- [Working data]
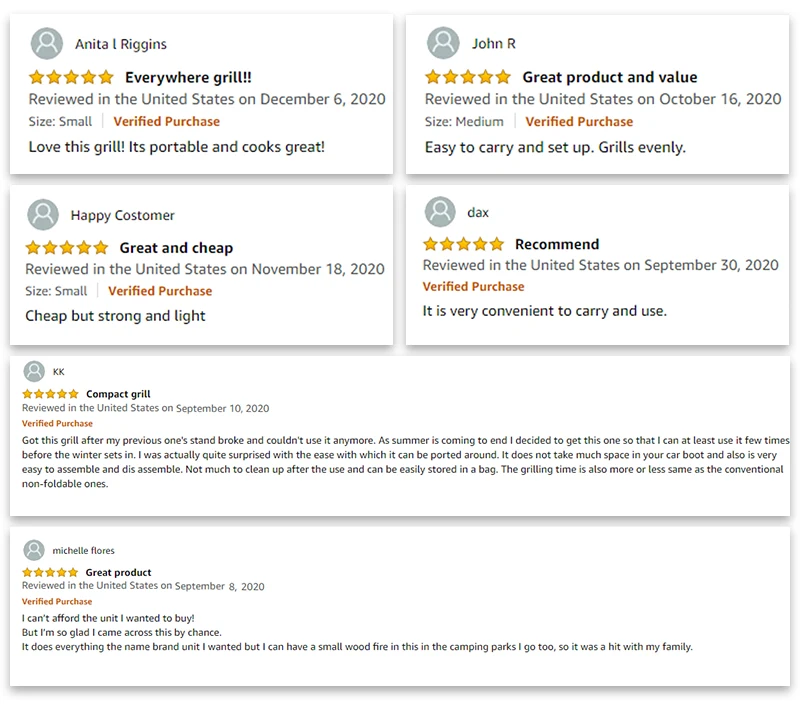Click Verified Purchase on KK's review
Viewport: 800px width, 714px height.
coord(57,423)
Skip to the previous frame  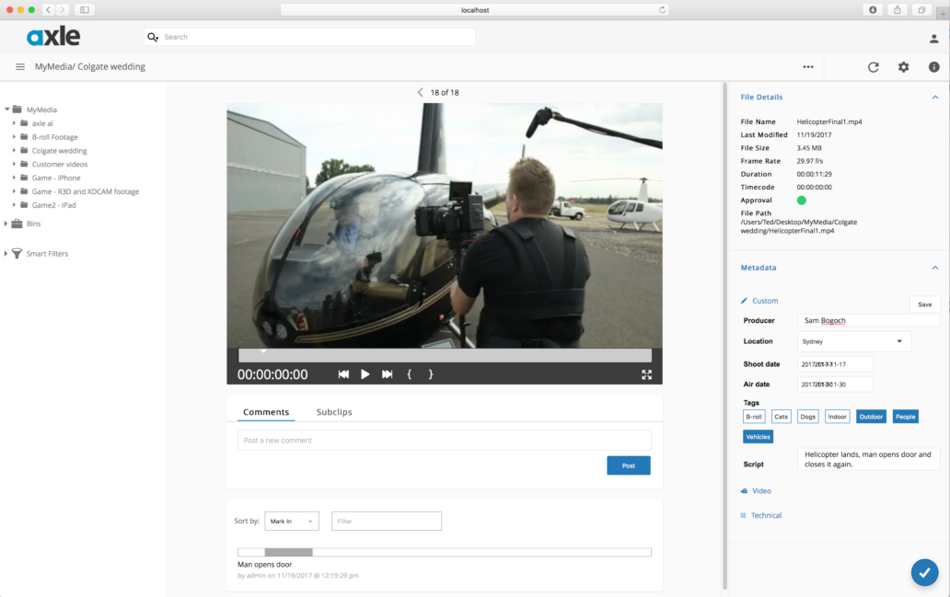[342, 373]
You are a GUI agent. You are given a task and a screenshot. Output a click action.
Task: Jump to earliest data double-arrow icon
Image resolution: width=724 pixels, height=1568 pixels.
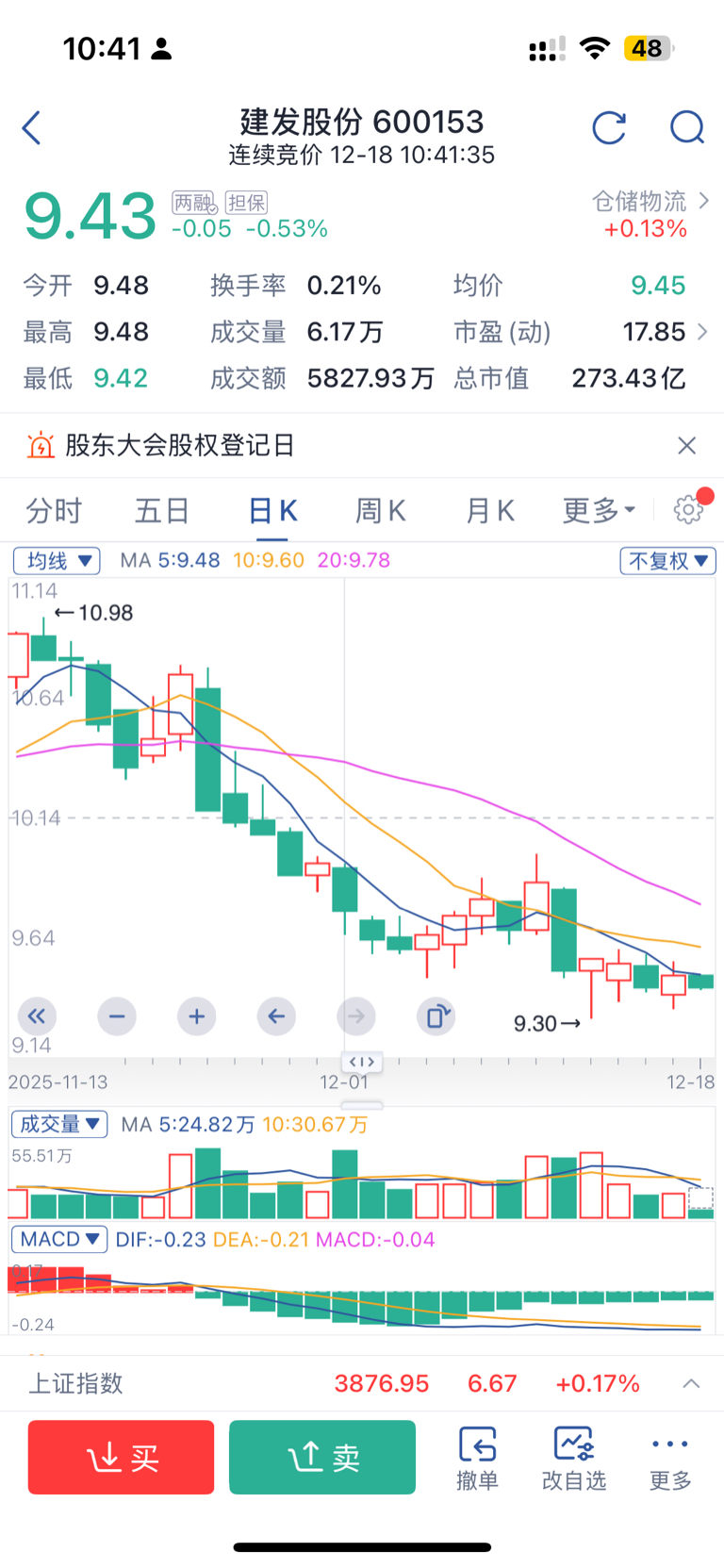click(x=37, y=1016)
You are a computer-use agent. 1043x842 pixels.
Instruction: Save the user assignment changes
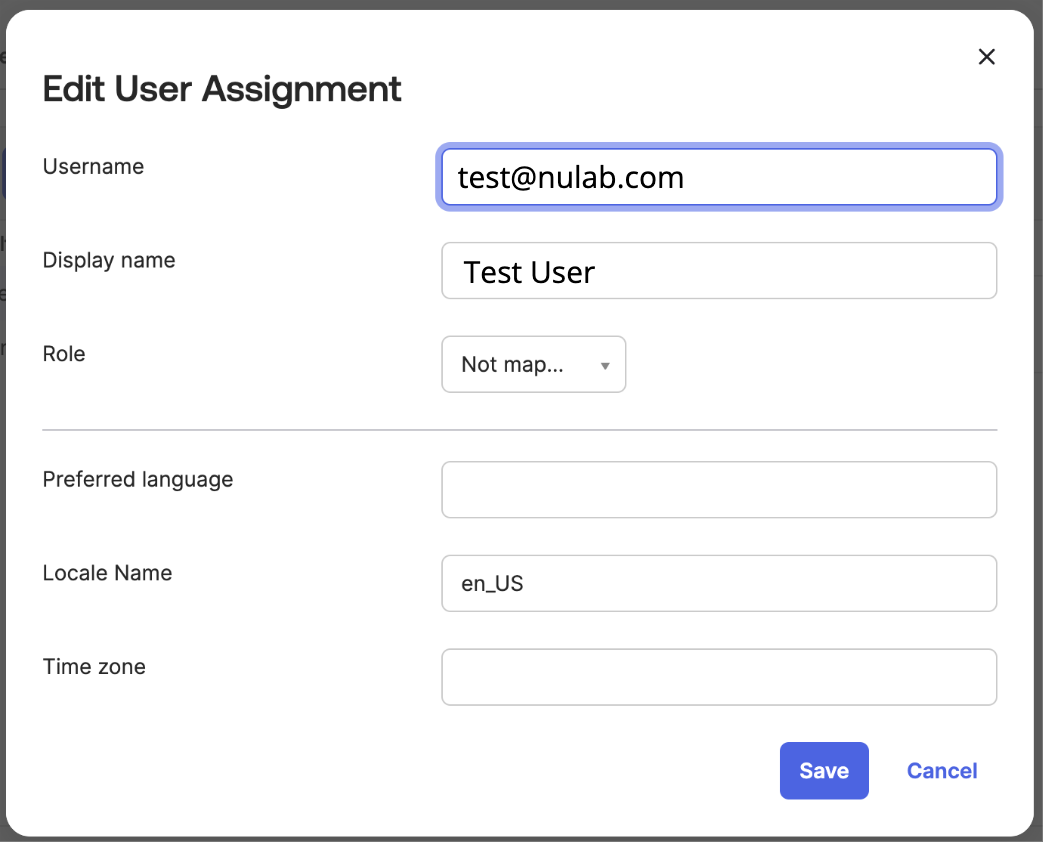click(823, 771)
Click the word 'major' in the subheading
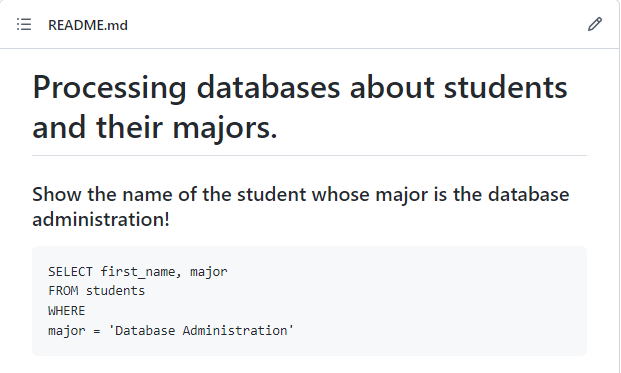 402,195
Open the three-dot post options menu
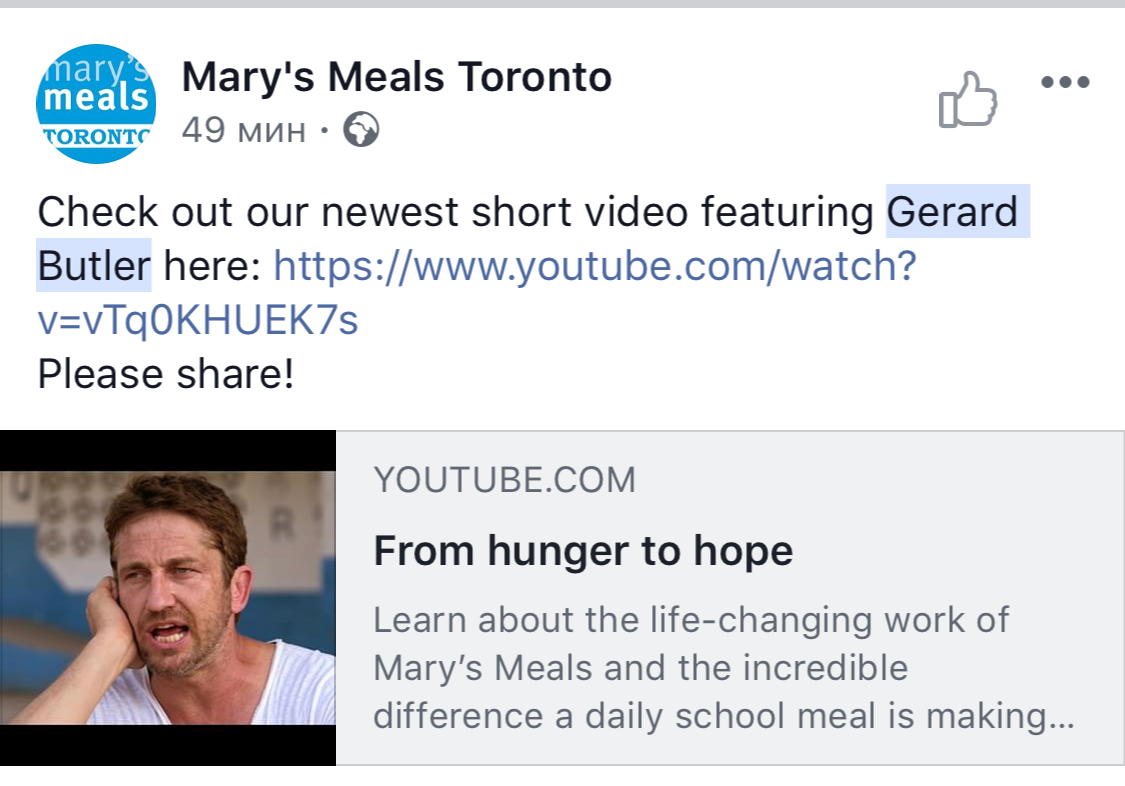This screenshot has height=786, width=1125. pyautogui.click(x=1065, y=82)
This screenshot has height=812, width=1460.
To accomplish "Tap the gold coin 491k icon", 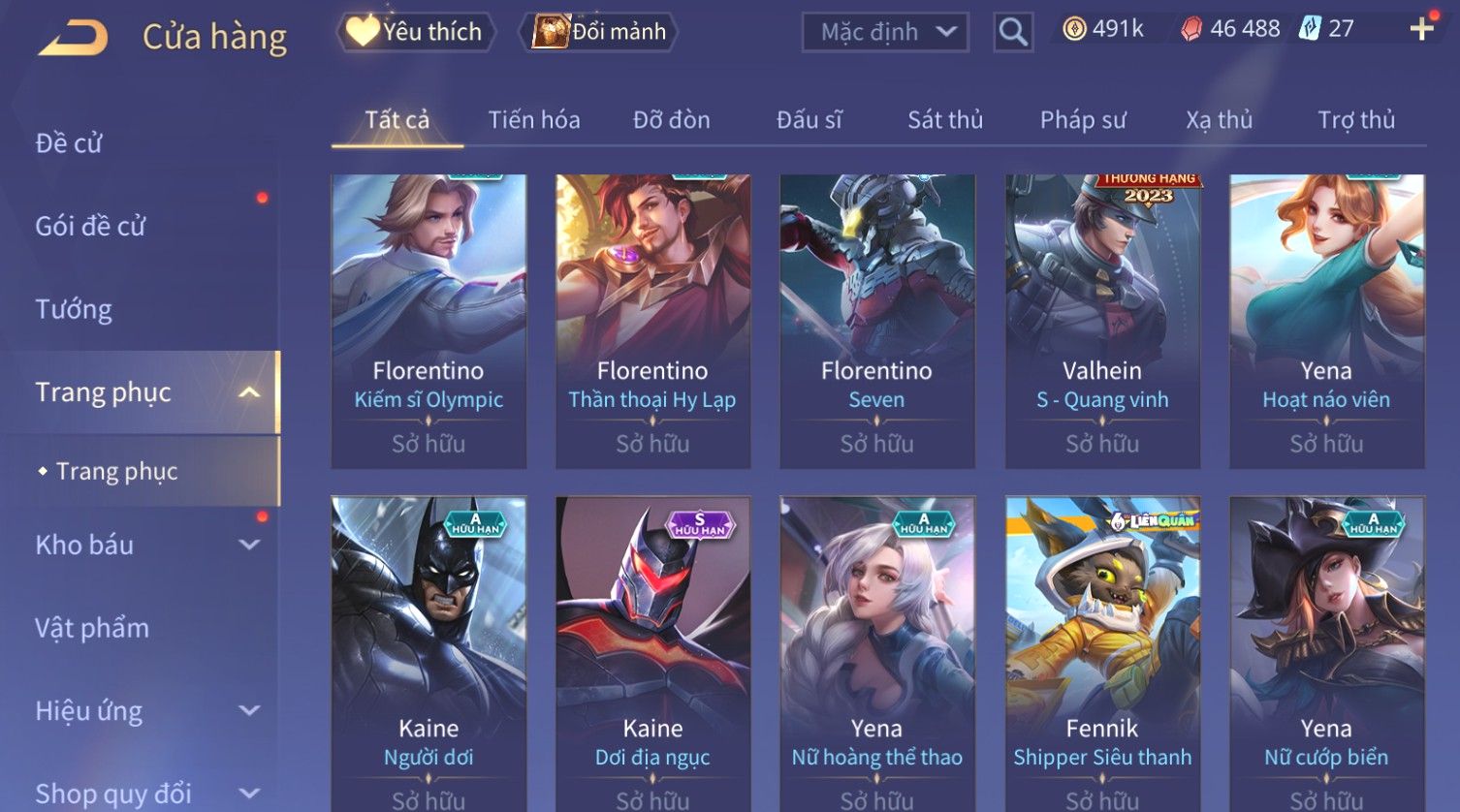I will tap(1074, 29).
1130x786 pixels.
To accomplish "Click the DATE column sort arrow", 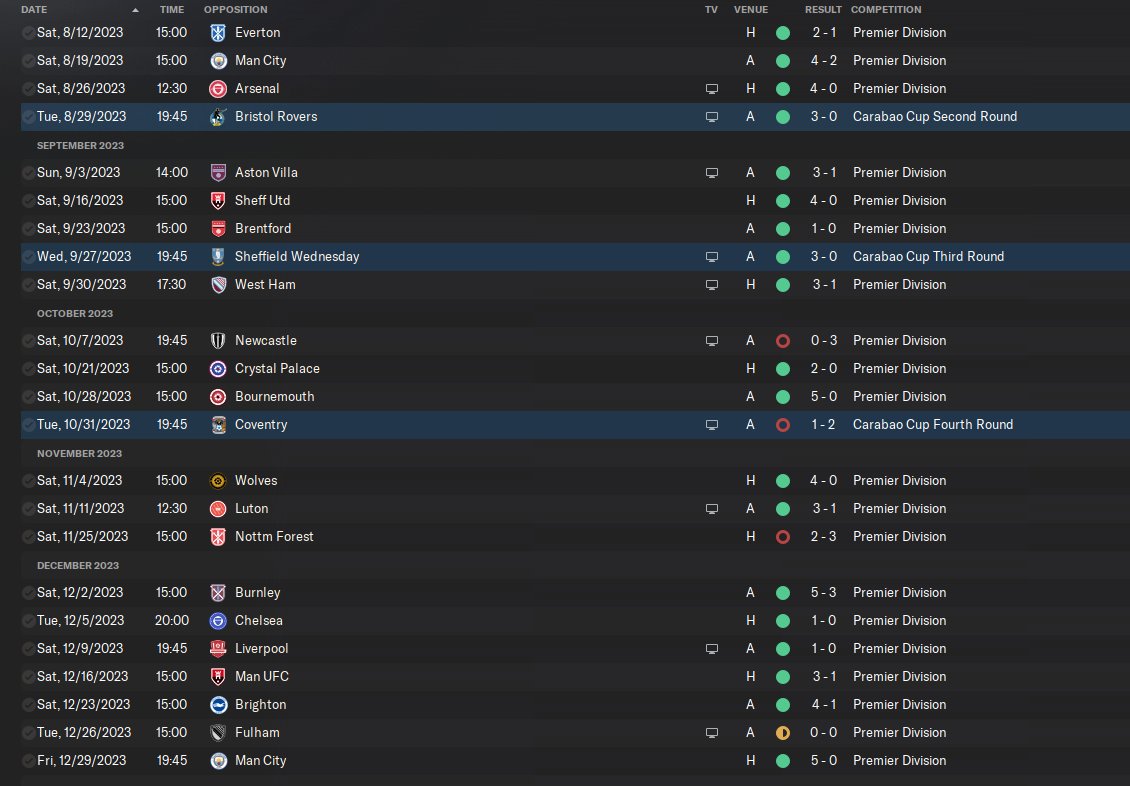I will [x=135, y=10].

- [Brief] Count up the lines in the records that contain the word "agent" and reply with that figure only.

- [Output for this task] 2